▶ **What to do**:
Everything from the line with "Given: Open the Layers map view switcher" to the end of the material is to be retyped exactly, both ends included, and nothing else.

****************************************

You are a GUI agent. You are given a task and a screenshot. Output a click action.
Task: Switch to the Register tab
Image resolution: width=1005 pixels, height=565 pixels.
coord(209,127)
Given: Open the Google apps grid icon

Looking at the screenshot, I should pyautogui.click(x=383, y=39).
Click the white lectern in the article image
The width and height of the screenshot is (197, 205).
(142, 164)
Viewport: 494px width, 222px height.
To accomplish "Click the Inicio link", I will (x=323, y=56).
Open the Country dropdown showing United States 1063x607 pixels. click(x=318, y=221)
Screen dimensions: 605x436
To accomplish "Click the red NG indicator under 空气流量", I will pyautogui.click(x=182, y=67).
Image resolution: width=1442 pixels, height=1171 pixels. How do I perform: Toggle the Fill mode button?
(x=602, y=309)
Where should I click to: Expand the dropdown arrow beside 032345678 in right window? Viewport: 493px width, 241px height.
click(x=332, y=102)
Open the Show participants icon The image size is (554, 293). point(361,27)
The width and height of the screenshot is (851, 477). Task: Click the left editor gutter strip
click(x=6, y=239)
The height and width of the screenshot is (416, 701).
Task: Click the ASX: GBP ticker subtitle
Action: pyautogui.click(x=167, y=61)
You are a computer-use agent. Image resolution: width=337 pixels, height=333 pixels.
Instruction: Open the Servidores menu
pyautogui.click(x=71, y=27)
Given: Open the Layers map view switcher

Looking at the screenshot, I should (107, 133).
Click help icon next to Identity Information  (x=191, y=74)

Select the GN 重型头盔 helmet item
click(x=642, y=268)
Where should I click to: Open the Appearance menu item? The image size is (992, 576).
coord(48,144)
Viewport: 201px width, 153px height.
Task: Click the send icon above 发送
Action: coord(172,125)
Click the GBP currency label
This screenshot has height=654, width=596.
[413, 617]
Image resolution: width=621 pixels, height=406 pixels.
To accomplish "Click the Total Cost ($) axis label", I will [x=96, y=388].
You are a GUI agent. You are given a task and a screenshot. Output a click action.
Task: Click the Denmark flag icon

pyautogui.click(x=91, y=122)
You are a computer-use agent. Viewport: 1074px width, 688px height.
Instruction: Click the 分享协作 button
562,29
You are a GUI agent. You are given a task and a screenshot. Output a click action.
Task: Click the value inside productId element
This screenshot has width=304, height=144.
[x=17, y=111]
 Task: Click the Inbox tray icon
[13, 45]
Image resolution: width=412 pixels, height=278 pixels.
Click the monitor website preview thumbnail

****************************************

▶ **Exercise output**:
Given: Open the Layers map view switcher

Looking at the screenshot, I should (107, 133).
Click help icon next to Identity Information  (x=191, y=74)

Select the GN 重型头盔 helmet item
click(x=642, y=268)
Where should I click to: Open the Appearance menu item? The image size is (992, 576).
coord(48,144)
Viewport: 201px width, 153px height.
Task: Click the send icon above 发送
Action: coord(172,125)
Click the GBP currency label
This screenshot has height=654, width=596.
[413, 617]
Image resolution: width=621 pixels, height=406 pixels.
To accomplish "Click the Total Cost ($) axis label", I will [x=96, y=388].
You are a GUI agent. You are given a task and a screenshot. Output a click action.
Task: Click the Denmark flag icon

pyautogui.click(x=91, y=122)
You are a computer-use agent. Viewport: 1074px width, 688px height.
Instruction: Click the 分享协作 button
562,29
You are a GUI agent. You are given a task and a screenshot. Output a click action.
Task: Click the value inside productId element
This screenshot has width=304, height=144.
[x=17, y=111]
 Task: Click the Inbox tray icon
[13, 45]
Image resolution: width=412 pixels, height=278 pixels.
Click the monitor website preview thumbnail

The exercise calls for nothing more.